§ Task data:

----------------------------------------

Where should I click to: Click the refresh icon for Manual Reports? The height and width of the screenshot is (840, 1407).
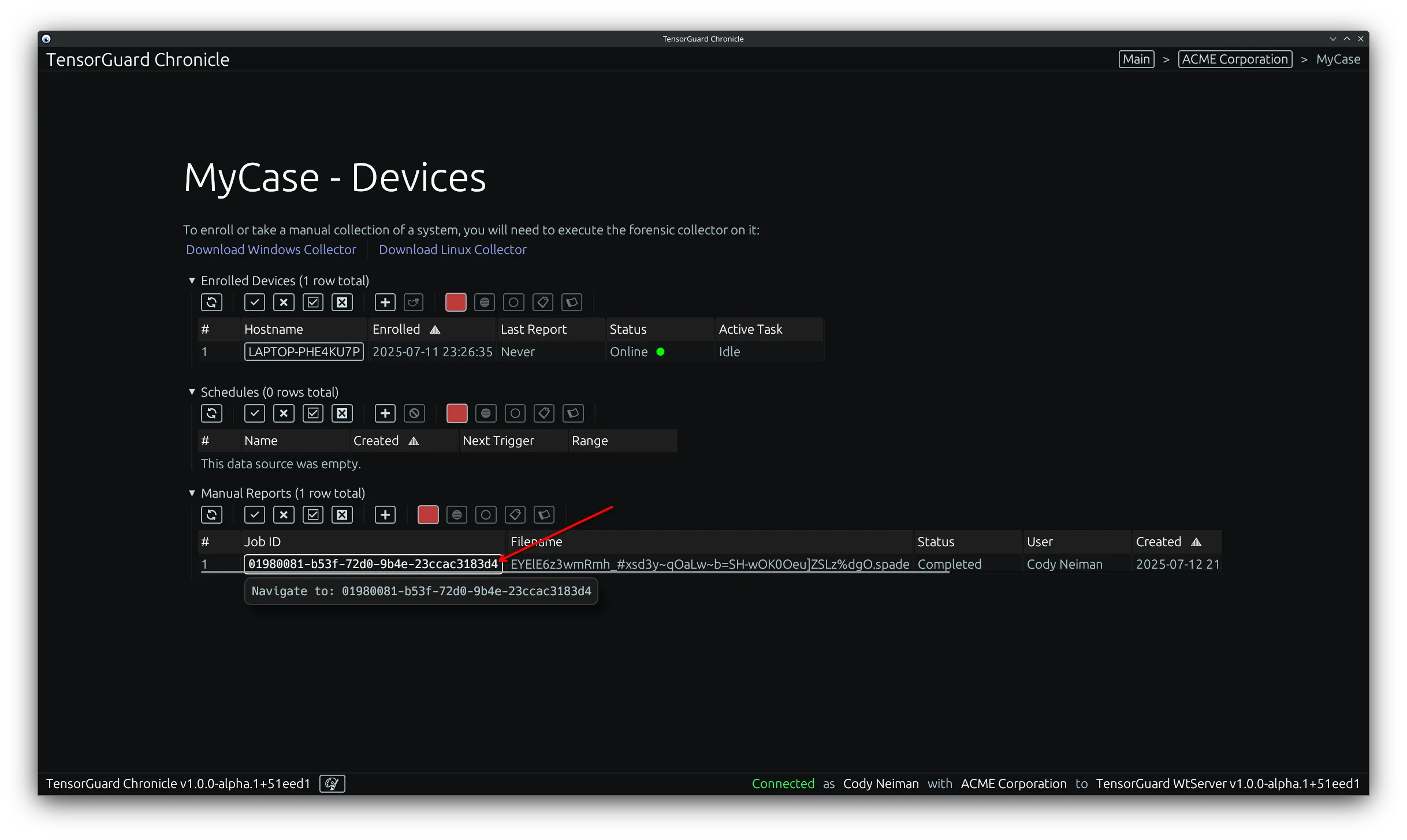click(212, 514)
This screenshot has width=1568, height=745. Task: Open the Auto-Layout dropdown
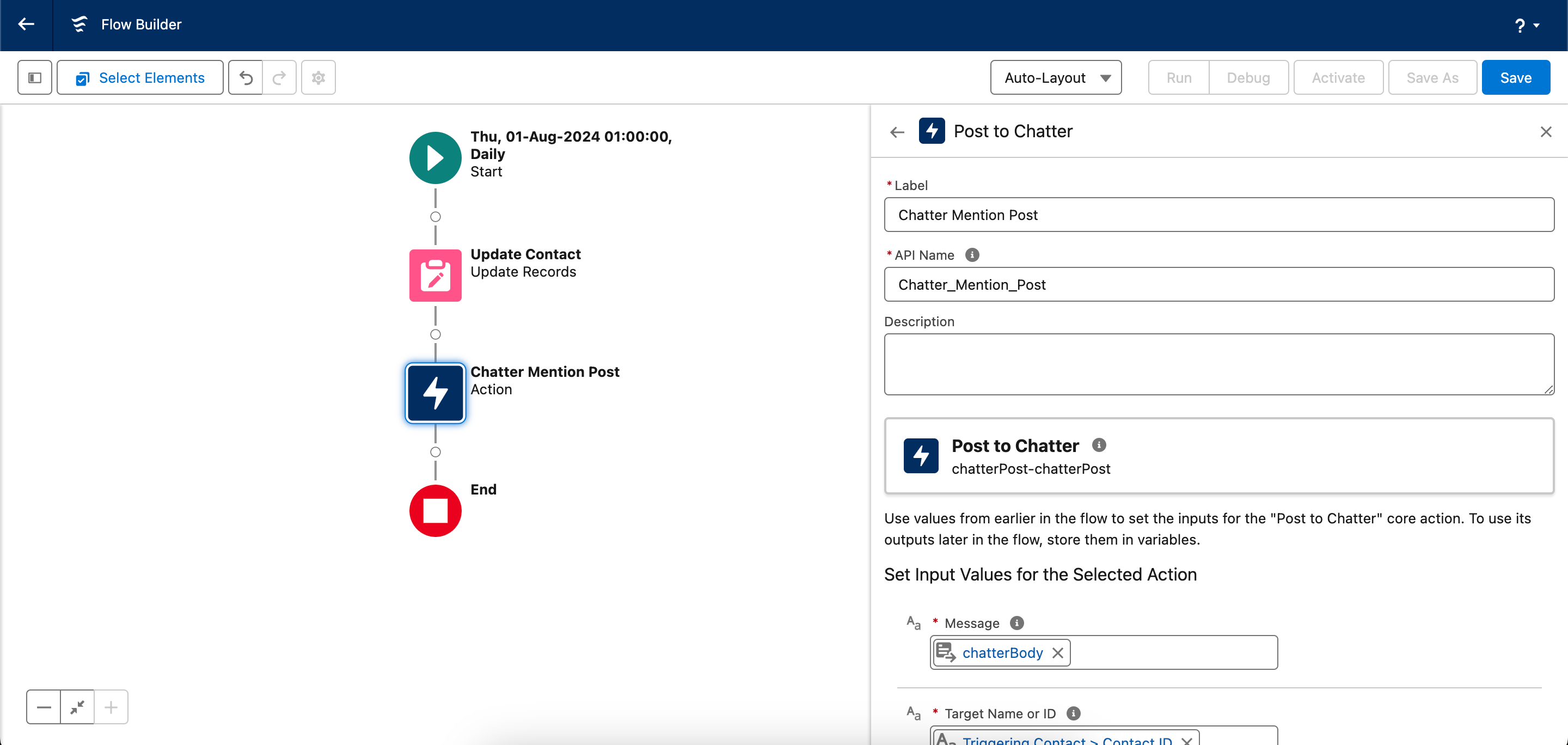[x=1056, y=77]
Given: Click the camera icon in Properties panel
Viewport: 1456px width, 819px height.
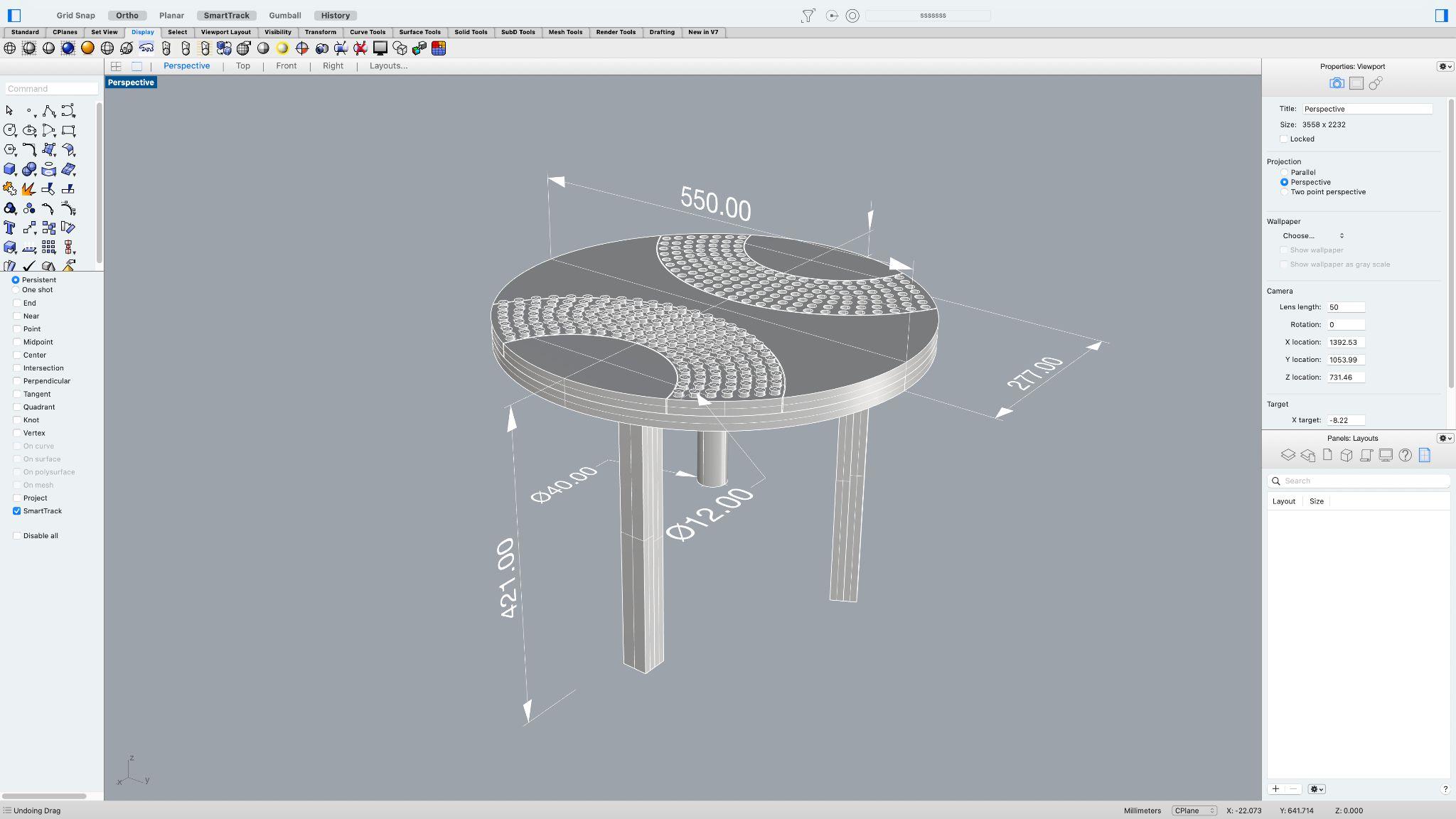Looking at the screenshot, I should coord(1337,83).
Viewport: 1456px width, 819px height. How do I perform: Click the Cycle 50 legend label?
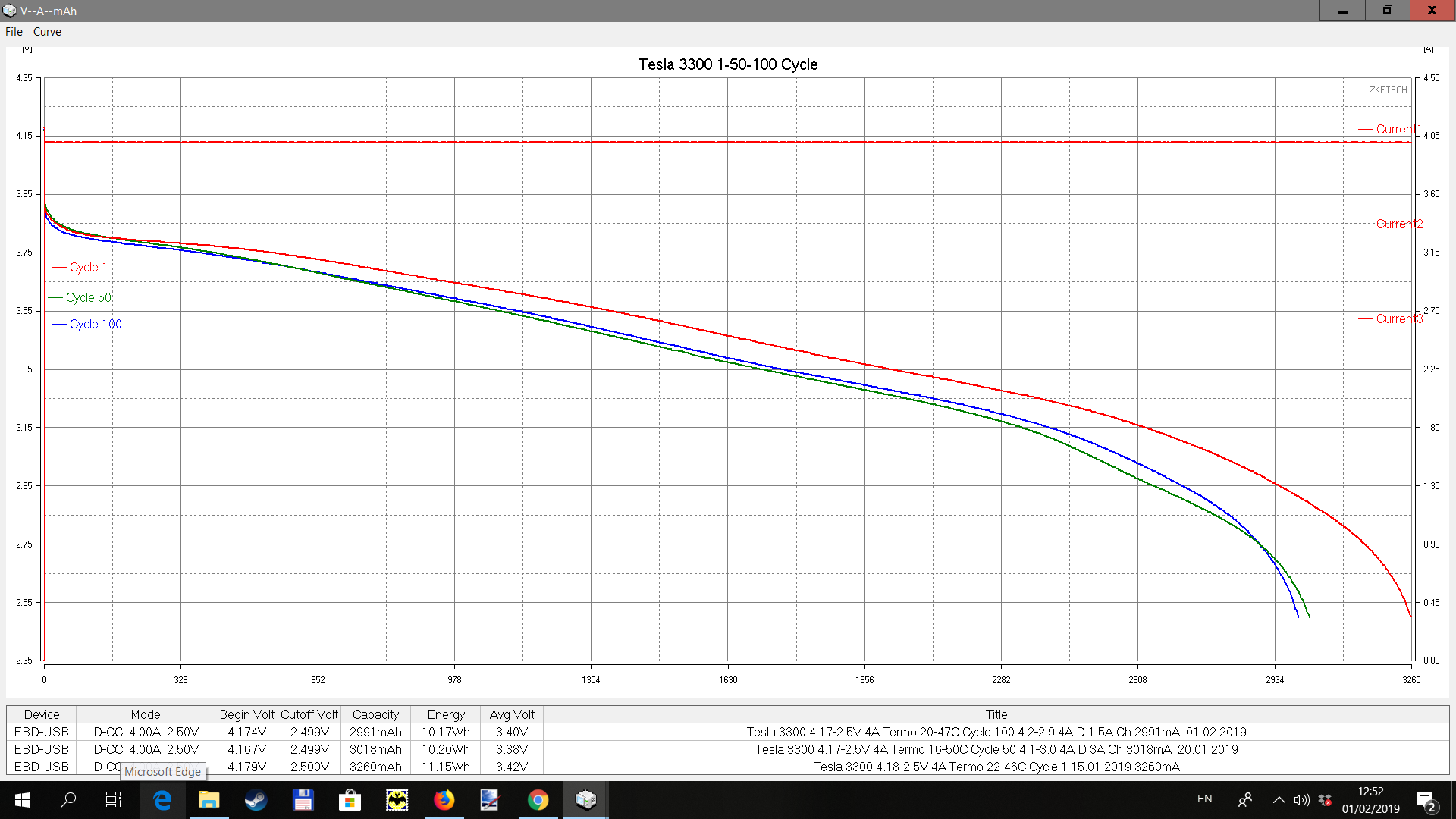(88, 297)
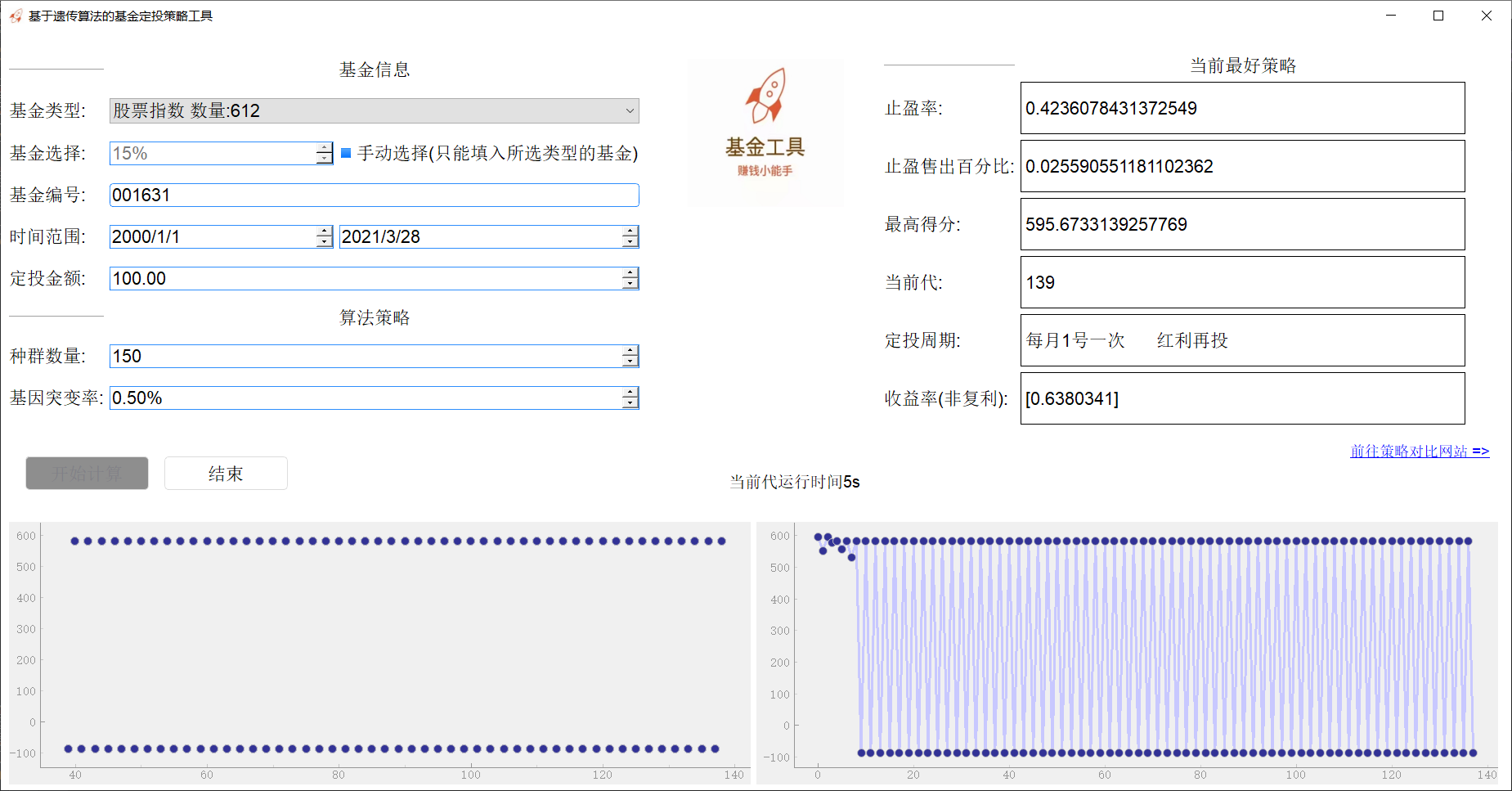Click the left generation score scatter chart
Image resolution: width=1512 pixels, height=791 pixels.
[376, 646]
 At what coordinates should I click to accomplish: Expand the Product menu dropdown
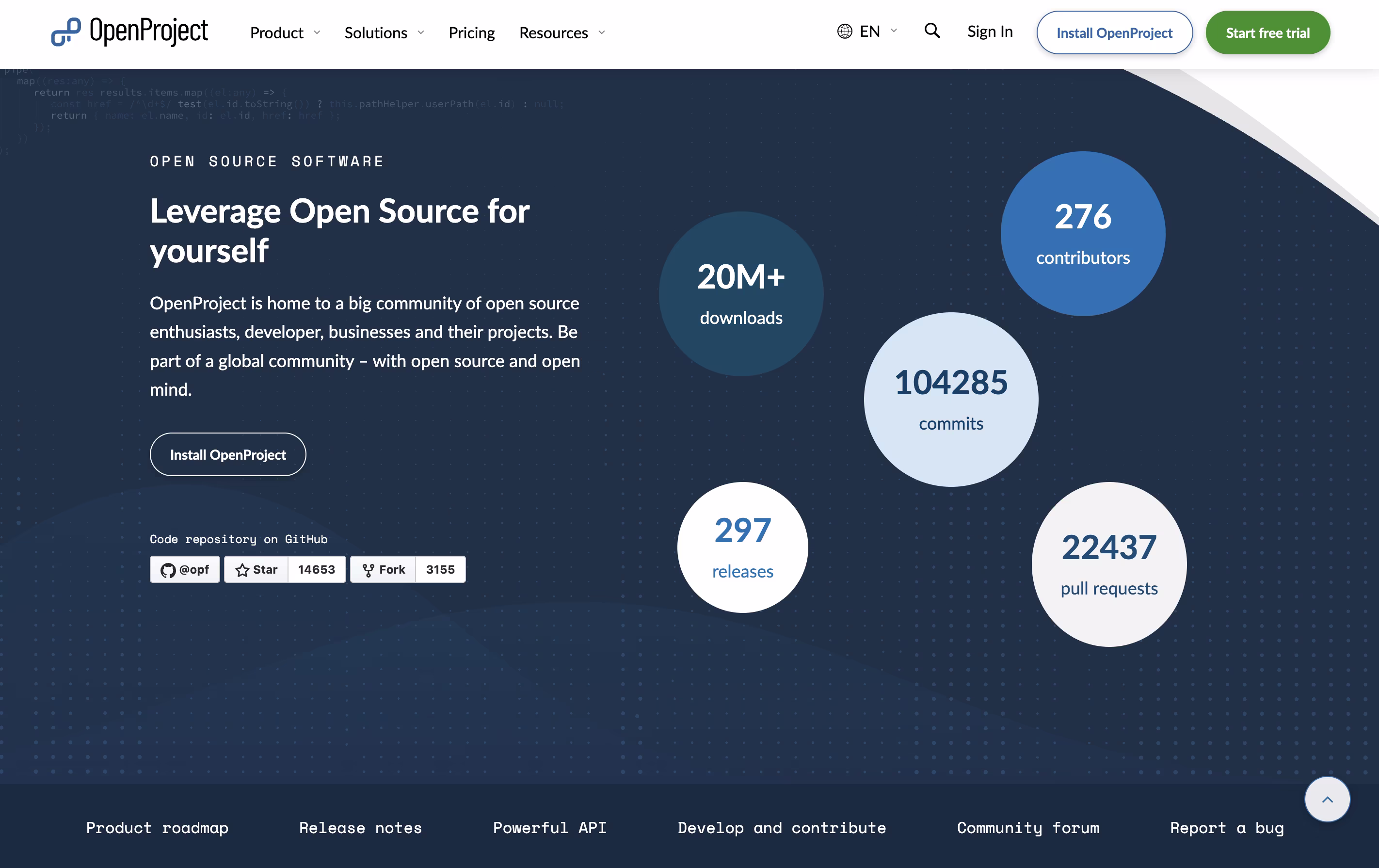285,32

----------------------------------------

§ Exercise: The copy must start at the line containing "This screenshot has" and end at the last line of the records, matching each line exactly and holding no pictures.

§ Written reply:
This screenshot has width=1568, height=745. Task: Open the Auto-Layout dropdown
[x=1056, y=77]
Given: Click the camera icon in Properties panel
Viewport: 1456px width, 819px height.
Looking at the screenshot, I should coord(1337,83).
Viewport: 1456px width, 819px height. How do I perform: Click the Cycle 50 legend label?
(88, 297)
Click the left generation score scatter chart
Image resolution: width=1512 pixels, height=791 pixels.
[376, 646]
 At what coordinates should I click to accomplish: Expand the Product menu dropdown
285,32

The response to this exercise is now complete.